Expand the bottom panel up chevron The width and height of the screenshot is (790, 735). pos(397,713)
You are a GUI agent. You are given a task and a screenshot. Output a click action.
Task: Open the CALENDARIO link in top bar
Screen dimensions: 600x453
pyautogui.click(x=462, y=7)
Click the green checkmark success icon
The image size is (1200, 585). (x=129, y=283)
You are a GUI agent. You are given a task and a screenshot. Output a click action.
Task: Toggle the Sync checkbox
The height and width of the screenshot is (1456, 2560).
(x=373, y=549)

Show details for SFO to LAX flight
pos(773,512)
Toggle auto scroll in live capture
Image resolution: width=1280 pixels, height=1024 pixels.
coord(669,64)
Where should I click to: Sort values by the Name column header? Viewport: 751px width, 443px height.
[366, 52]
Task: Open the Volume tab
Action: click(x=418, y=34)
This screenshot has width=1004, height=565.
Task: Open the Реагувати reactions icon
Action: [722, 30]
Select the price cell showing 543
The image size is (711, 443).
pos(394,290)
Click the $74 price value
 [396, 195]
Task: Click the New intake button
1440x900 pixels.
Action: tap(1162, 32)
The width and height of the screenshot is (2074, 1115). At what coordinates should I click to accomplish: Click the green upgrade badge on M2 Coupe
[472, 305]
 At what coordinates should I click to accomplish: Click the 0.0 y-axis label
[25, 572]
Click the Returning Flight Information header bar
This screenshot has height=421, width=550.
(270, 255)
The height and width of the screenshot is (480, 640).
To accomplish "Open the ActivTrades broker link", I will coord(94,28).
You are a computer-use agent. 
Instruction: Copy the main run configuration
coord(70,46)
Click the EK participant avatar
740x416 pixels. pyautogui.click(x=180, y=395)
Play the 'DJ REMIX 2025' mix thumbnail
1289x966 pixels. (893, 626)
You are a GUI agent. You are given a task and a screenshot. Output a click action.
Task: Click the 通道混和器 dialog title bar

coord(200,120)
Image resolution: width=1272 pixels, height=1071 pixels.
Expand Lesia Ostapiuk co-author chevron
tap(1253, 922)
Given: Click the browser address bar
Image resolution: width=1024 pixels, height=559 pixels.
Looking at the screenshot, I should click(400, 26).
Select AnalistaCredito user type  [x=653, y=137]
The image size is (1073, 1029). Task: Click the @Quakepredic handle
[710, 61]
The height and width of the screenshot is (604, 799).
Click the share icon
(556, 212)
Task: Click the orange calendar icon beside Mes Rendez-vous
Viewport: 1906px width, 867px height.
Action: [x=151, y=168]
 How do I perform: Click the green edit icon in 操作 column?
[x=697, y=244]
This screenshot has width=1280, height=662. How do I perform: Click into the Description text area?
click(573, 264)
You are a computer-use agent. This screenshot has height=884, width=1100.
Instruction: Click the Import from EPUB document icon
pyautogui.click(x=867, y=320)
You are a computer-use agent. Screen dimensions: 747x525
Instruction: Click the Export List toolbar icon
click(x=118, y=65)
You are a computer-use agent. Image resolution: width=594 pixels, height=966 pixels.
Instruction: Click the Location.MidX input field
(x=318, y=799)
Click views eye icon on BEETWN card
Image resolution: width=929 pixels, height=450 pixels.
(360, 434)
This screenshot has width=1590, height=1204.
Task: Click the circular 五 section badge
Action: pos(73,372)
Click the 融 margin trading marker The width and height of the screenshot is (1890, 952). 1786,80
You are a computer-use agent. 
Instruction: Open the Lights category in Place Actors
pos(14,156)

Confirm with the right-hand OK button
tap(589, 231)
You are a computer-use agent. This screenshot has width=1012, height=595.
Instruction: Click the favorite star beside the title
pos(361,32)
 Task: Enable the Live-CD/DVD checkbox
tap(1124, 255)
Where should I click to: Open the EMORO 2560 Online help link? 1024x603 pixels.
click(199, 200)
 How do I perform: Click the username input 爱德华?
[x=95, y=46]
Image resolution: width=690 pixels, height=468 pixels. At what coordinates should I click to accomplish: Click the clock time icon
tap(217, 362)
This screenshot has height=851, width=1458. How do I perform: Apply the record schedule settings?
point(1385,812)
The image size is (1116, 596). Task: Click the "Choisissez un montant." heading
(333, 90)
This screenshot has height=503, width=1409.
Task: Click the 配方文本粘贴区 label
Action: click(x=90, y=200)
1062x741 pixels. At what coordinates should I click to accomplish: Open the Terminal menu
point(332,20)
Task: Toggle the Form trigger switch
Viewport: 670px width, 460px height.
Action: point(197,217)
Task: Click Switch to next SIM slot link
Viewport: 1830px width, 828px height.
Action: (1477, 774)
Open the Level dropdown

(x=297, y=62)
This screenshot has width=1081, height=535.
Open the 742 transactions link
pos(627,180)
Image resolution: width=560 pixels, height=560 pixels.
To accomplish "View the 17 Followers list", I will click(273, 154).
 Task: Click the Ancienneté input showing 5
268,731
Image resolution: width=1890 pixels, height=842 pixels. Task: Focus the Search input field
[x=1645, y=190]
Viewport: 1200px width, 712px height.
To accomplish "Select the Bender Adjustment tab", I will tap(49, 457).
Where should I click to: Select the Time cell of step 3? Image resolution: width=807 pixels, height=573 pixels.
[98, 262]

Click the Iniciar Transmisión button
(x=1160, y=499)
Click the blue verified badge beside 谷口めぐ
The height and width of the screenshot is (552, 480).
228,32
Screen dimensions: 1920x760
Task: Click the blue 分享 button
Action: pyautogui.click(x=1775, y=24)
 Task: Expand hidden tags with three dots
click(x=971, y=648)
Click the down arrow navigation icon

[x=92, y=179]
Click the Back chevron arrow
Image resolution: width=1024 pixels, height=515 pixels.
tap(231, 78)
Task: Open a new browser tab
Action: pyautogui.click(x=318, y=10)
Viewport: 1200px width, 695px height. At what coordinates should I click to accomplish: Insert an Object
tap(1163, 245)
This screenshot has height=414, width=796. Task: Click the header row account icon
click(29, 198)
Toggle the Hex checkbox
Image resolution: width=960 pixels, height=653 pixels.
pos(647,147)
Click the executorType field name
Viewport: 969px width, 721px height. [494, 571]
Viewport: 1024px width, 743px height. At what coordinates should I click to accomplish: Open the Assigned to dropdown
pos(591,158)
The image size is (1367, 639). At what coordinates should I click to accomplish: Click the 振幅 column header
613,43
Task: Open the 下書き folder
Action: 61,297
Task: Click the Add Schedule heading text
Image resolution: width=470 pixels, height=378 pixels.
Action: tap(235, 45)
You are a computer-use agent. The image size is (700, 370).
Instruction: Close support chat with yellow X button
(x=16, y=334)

————

Your goal:
Check each line of the entries above for the word "will". List the ones that have it.

Response:
To accomplish "Open the ActivTrades broker link", I will coord(94,28).
To accomplish "View the 17 Followers list", I will click(273, 154).
To accomplish "Select the Bender Adjustment tab", I will tap(49, 457).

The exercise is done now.